What is also strange is that Observium said 32.1.24.24 was down earlier in the week. Then it says its up, now it doesn't list it when I click on the Routing / BGP drop down.
Also other real sessions are not listed. Like my session with L-Root DNS. ASN 20144. Its in the Router, but not in the poller output Its in the SNMP walk for remote ASN.

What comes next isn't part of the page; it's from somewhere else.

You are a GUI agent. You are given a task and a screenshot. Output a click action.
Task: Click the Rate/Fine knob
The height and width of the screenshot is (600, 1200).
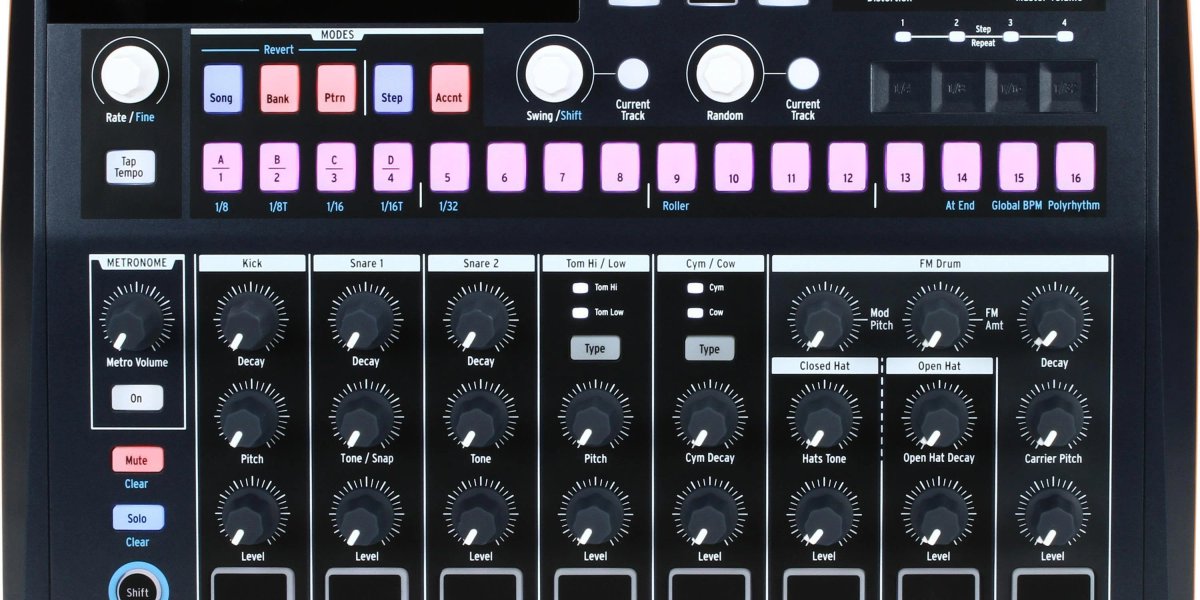131,73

Here is a snipped output on looking at remote ASN
SNMPv2-SMI::mib-2.15.3.1.9.32.1.4.24 = INTEGER: 2914 SNMPv2-SMI::mib-2.15.3.1.9.32.1.5.4 = INTEGER: 38861 SNMPv2-SMI::mib-2.15.3.1.9.32.1.24.24 = INTEGER: 7850 SNMPv2-SMI::mib-2.15.3.1.9.129.250.197.173 = INTEGER: 2914
So the strange 32.1.4.24 as remote ASN is 2914 and then 129.250.197.173 also has remote ASN 2914. The 129 is the correct peer, and according to NTT their router-id would not be 32.1.4.24
On Thu, Feb 26, 2015 at 8:39 AM, Ron Marosko, Jr. ron@rjr-services.com wrote:
Just a cursory glance at this through my phone, so I may be missing something...
Bgp router-id is not always the same as the bgp neighbor id. Given the counts I appear to see, is it possible that this 32.x.x.x address your seeing is the bgp router-id of your upstream neighbor, which is why you don't see it in your configuration as a bgp neighbor?
Just a thought... I'll be able to review this further once I get on my laptop.